(Study material Opens)
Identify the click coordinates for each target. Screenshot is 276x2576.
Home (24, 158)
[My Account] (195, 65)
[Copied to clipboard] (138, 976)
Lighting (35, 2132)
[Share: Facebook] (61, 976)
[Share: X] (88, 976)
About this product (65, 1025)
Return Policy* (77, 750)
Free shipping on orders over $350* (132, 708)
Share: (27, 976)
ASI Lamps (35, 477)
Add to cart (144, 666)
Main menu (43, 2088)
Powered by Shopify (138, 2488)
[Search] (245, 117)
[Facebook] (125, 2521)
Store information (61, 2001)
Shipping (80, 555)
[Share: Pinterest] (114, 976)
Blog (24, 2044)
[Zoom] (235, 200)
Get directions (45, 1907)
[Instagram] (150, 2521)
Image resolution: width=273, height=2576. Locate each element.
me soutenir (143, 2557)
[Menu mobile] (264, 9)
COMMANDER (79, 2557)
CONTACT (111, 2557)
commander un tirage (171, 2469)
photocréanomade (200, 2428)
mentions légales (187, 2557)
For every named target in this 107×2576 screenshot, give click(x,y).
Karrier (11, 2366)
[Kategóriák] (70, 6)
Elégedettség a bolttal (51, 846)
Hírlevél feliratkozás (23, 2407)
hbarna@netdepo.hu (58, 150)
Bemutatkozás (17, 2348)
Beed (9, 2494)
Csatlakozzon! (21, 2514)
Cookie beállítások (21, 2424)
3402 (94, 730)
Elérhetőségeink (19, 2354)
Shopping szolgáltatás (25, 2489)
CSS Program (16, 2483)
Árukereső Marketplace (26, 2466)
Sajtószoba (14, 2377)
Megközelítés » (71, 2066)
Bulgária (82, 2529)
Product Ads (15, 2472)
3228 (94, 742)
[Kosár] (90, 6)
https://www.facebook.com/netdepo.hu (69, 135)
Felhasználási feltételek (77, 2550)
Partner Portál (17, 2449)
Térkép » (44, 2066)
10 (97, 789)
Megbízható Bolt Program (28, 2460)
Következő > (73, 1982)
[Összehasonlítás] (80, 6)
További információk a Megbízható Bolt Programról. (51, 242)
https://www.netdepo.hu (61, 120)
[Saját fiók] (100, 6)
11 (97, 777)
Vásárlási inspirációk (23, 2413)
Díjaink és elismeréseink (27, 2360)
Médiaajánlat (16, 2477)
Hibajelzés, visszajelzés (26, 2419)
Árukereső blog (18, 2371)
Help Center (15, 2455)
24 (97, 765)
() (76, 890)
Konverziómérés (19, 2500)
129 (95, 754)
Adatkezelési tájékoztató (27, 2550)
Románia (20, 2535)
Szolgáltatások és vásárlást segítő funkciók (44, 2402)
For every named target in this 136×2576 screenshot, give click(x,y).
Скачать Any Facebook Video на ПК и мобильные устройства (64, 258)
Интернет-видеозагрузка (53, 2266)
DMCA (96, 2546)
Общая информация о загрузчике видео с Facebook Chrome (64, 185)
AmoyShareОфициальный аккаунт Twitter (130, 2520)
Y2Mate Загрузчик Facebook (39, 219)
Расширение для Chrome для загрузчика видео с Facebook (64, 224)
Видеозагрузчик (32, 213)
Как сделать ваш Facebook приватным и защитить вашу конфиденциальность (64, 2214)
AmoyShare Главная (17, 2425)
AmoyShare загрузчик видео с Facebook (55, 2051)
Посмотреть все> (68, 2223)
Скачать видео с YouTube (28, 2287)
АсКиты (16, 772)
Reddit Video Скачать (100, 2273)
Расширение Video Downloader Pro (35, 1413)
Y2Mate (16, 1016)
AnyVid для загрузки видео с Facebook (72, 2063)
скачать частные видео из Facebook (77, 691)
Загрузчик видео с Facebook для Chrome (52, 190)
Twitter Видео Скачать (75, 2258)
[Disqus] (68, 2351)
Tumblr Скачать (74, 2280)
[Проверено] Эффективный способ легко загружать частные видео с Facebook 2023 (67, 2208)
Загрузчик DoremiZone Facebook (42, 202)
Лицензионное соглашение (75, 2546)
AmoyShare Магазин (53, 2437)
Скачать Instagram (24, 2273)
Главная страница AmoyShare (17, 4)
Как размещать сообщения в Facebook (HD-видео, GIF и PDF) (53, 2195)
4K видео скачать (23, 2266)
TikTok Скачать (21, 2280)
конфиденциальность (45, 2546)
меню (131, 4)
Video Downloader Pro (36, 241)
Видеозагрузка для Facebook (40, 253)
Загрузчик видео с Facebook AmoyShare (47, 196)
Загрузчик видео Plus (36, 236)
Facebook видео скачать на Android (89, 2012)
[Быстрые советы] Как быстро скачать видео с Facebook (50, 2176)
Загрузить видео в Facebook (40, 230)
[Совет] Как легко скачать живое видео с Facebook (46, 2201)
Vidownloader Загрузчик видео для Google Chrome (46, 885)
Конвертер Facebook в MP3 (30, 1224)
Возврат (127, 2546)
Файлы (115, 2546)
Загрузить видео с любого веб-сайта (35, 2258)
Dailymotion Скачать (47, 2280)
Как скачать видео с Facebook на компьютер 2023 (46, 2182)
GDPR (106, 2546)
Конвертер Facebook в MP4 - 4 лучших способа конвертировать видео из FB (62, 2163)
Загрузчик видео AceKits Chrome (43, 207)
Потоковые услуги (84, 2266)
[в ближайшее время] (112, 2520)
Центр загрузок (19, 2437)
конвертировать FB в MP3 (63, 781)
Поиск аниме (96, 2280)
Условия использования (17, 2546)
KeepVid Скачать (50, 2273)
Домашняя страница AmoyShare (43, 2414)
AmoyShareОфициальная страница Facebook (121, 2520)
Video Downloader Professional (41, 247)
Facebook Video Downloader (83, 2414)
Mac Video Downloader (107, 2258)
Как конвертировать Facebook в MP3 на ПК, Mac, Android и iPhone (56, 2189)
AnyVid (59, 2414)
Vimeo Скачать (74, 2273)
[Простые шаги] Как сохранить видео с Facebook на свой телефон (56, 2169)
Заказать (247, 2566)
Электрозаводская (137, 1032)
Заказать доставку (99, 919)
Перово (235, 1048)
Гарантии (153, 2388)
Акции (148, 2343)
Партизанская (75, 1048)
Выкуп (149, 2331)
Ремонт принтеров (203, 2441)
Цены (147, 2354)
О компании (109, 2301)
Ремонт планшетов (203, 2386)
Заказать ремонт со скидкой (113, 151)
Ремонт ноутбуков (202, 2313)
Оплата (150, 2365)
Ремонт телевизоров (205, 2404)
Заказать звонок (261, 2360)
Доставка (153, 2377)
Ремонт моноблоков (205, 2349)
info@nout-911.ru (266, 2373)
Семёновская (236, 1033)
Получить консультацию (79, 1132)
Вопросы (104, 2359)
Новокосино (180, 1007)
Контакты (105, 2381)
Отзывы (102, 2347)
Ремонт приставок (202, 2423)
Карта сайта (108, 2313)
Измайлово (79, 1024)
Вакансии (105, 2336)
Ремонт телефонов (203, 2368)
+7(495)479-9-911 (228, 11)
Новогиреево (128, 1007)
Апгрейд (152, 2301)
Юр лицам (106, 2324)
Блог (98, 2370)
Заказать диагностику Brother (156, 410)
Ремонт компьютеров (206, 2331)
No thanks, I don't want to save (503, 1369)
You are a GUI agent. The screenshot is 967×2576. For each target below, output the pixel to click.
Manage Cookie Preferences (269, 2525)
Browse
(Study material Closes)
Retype exactly the lines above, from the one with "Возврат (127, 2546)" through the one with "Потоковые услуги (84, 2266)", inclusive.

*Solution to the exercise*:
Возврат (127, 2546)
Файлы (115, 2546)
Загрузить видео с любого веб-сайта (35, 2258)
Dailymotion Скачать (47, 2280)
Как скачать видео с Facebook на компьютер 2023 (46, 2182)
GDPR (106, 2546)
Конвертер Facebook в MP4 - 4 лучших способа конвертировать видео из FB (62, 2163)
Загрузчик видео AceKits Chrome (43, 207)
Потоковые услуги (84, 2266)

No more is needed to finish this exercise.